- Exercise description
Can you repeat every one of the items below word for word, leaving the pictures out?

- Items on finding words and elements
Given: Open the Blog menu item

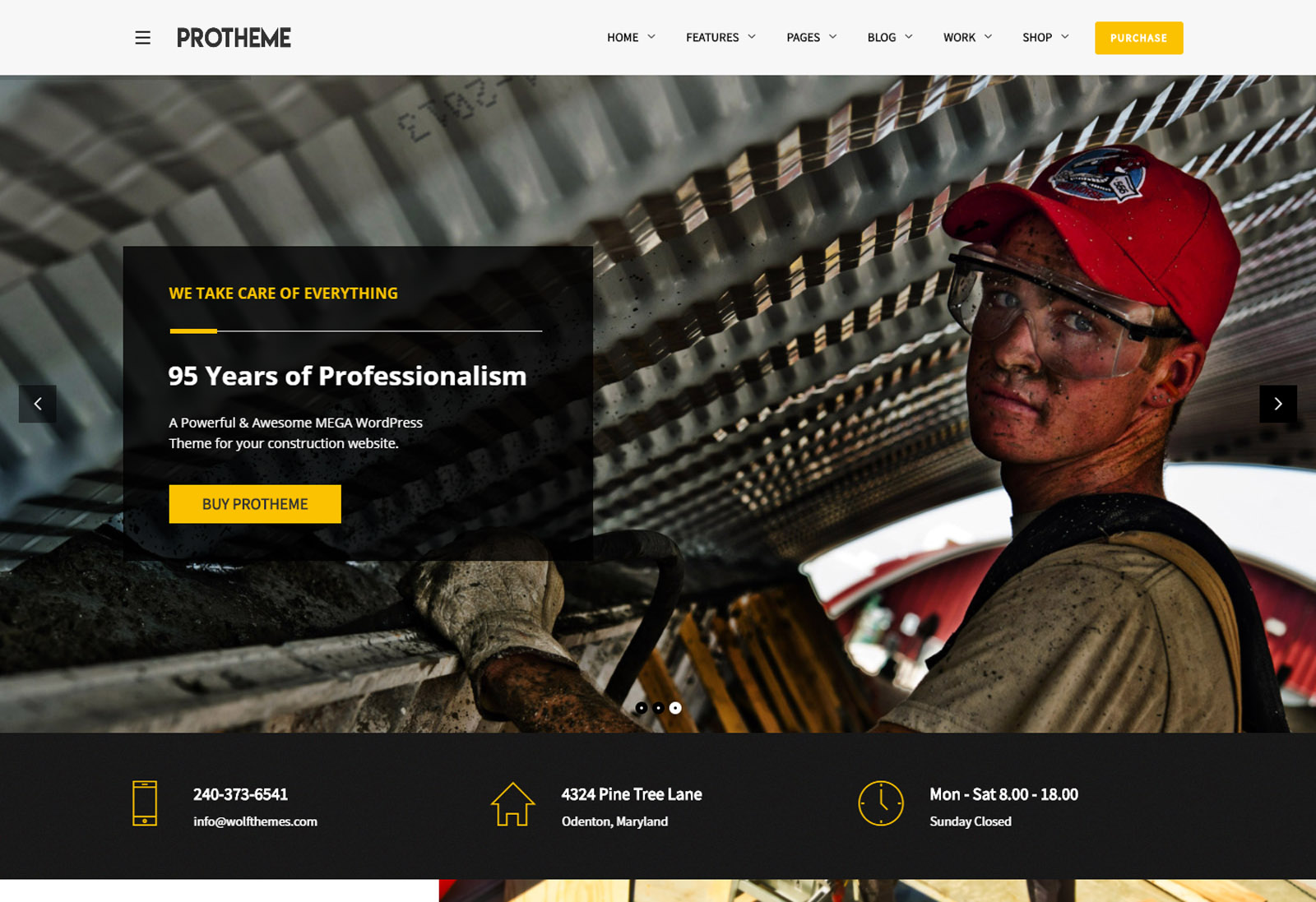Looking at the screenshot, I should (890, 38).
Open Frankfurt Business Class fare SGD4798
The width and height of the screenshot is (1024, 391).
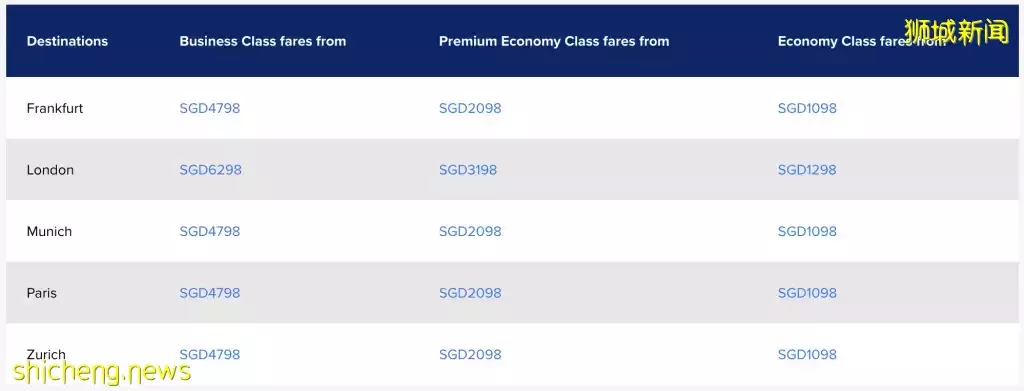(210, 108)
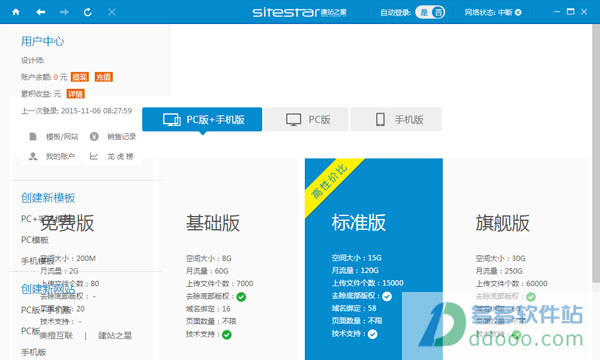Go to the home page icon
Screen dimensions: 600x360
coord(16,12)
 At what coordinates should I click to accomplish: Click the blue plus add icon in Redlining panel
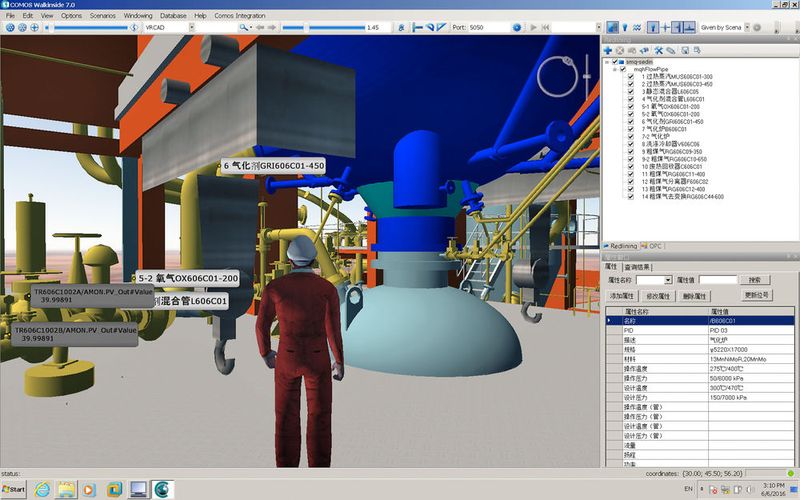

- Answer for the task
Given: Open the Blog menu item

Looking at the screenshot, I should (890, 38).
Open Frankfurt Business Class fare SGD4798
The width and height of the screenshot is (1024, 391).
(210, 108)
Go to the home page icon
Screen dimensions: 600x360
coord(16,12)
 At what coordinates should I click to accomplish: Click the blue plus add icon in Redlining panel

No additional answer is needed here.